### WHAT TO PRODUCE
Lines holding the word "each" must be located in the listing below and copied.

### GIVEN DATA
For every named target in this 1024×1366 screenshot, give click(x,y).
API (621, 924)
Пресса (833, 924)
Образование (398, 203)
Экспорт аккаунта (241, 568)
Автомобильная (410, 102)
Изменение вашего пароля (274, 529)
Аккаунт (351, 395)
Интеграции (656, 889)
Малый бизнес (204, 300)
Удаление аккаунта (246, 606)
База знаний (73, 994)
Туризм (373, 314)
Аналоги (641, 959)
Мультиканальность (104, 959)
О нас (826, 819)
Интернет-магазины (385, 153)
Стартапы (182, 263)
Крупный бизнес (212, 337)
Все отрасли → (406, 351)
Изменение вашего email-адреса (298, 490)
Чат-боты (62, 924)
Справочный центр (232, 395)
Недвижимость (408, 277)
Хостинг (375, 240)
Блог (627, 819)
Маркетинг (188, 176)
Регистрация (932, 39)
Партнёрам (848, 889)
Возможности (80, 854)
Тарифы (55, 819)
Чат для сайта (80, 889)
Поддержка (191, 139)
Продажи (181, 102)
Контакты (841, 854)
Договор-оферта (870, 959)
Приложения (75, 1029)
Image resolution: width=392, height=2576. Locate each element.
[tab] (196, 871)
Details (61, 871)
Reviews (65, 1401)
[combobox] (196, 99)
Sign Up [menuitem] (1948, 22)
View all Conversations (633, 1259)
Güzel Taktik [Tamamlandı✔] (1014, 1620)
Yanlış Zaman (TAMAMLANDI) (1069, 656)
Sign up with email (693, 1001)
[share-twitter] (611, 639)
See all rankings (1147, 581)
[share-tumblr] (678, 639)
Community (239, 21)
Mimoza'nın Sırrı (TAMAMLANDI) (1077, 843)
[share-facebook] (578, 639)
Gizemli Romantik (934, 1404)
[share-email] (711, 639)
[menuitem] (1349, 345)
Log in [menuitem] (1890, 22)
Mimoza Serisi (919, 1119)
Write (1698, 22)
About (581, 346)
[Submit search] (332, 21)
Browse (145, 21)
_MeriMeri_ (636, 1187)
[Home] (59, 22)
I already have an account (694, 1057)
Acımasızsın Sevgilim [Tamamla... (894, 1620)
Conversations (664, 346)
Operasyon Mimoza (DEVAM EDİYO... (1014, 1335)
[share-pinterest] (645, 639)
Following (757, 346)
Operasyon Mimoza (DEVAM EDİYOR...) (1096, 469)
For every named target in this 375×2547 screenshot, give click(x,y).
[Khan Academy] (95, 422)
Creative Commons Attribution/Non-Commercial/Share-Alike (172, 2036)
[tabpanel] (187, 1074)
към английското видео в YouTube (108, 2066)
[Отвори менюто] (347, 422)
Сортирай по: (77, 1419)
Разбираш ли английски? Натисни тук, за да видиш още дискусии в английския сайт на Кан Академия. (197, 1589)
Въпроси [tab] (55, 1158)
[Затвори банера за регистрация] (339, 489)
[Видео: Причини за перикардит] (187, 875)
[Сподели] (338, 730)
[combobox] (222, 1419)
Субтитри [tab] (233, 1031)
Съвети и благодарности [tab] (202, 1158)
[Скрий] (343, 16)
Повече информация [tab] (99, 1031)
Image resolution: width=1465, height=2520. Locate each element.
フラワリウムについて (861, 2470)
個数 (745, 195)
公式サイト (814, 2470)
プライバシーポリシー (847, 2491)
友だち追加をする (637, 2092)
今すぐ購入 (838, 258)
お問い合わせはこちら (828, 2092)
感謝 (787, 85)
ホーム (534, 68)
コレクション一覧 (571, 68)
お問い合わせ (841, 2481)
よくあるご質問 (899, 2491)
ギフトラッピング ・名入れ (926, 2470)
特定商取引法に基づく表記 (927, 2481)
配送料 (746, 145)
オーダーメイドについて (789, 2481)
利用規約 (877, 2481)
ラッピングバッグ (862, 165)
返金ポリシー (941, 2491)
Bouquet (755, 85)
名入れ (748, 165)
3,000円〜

### RESULT OF THIS TASK
Image resolution: width=392, height=2576. Locate each element.
Image resolution: width=1465, height=2520. Locate each element.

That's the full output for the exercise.